Le Sénat avait déjà rejeté cet amendement lors du vote sur l’état d’urgence. Mais il y a quasi-pile un an, le Sénat avait en revanche adopté à deux voix près un amendement similaire de Laurence Rossignol, avant de revenir dessus (lire notre article).

« Répondre à la détresse des femmes »

« C’est un amendement totalement circonscrit sur la période de la crise sanitaire, plus trois mois » après la fin de l’état d’urgence, a défendu la sénatrice PS de l’Oise. Laurence Rossignol précise que « c’est une demande des médecins. N’obligez pas les médecins à se mettre hors la loi pour répondre à la détresse des femmes ».

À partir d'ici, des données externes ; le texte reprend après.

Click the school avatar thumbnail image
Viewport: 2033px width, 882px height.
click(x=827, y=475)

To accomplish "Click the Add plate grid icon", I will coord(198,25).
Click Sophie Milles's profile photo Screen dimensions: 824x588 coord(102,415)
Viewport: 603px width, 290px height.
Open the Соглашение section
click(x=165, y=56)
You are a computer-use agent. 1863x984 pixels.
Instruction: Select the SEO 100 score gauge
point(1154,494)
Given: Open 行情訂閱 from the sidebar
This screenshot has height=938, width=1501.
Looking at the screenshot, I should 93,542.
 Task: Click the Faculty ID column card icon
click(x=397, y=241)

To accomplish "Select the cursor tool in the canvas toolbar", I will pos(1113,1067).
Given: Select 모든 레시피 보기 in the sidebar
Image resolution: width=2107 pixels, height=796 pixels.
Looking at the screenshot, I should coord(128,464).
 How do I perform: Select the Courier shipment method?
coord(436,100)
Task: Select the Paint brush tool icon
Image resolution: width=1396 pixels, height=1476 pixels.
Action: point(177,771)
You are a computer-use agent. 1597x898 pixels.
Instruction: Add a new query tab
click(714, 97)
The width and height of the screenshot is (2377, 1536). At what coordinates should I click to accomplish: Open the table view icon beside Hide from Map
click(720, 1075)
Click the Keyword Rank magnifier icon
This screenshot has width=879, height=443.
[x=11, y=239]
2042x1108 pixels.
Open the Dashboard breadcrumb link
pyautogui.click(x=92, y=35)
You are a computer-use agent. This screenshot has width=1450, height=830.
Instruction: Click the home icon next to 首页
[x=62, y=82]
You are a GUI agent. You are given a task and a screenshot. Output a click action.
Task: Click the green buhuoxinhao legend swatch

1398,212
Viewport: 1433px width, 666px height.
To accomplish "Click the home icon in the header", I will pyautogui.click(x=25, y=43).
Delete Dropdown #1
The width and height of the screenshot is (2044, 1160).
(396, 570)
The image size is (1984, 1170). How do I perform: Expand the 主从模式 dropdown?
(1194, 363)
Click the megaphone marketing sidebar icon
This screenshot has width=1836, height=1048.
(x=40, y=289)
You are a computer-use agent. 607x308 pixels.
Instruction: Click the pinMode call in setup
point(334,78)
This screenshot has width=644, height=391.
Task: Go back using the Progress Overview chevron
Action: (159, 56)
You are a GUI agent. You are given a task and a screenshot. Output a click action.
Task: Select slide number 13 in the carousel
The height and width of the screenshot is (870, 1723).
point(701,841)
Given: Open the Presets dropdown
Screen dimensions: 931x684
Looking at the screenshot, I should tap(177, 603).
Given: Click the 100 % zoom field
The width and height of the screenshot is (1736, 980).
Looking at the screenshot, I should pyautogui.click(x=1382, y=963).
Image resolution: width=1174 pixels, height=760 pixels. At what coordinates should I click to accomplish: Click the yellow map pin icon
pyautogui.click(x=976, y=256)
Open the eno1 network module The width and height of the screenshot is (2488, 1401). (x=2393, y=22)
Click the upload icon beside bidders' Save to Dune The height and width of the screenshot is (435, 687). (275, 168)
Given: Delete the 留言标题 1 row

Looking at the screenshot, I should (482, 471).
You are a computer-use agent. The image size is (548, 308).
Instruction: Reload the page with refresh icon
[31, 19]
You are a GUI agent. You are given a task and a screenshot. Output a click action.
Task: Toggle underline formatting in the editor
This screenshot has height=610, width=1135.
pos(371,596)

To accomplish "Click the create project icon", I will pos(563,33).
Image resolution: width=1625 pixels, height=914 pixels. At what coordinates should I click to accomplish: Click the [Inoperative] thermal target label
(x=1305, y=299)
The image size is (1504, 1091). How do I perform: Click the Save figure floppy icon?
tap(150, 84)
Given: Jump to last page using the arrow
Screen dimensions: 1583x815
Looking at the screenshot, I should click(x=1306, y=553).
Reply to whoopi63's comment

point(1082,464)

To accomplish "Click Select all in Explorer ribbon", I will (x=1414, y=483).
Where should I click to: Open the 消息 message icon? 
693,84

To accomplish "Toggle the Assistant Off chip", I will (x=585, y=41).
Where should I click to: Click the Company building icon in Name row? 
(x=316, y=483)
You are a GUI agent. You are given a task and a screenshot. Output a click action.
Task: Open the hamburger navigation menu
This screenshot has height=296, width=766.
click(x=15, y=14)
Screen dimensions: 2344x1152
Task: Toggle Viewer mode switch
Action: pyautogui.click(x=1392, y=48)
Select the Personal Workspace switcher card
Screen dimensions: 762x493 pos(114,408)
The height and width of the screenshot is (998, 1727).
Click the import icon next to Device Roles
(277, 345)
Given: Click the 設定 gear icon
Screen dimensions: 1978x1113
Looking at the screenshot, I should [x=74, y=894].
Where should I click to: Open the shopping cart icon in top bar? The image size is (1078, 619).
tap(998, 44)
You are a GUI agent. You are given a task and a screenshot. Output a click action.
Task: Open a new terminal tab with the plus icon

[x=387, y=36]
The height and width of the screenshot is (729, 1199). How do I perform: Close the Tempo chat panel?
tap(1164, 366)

L’ancienne ministre des Familles et des Droits des femmes ajoute que les violences intrafamiliales pendant le confinement peuvent aussi conduire à des « viols, qui donneront des grossesses non désirées ».

Opposition du gouvernement

Preuve que le sujet divise la majorité sénatoriale, la commission des affaires sociales a émis un avis favorable à l’amendement, « moyennant ces conditions », a expliqué le rapporteur LR, René-Paul Savary… qui s’est pourtant abstenu. Mais le président de la commission, le sénateur LR Alain Milon, ouvert sur ces sujets sociétaux, a voté pour (voir ici le détail du vote par sénateur).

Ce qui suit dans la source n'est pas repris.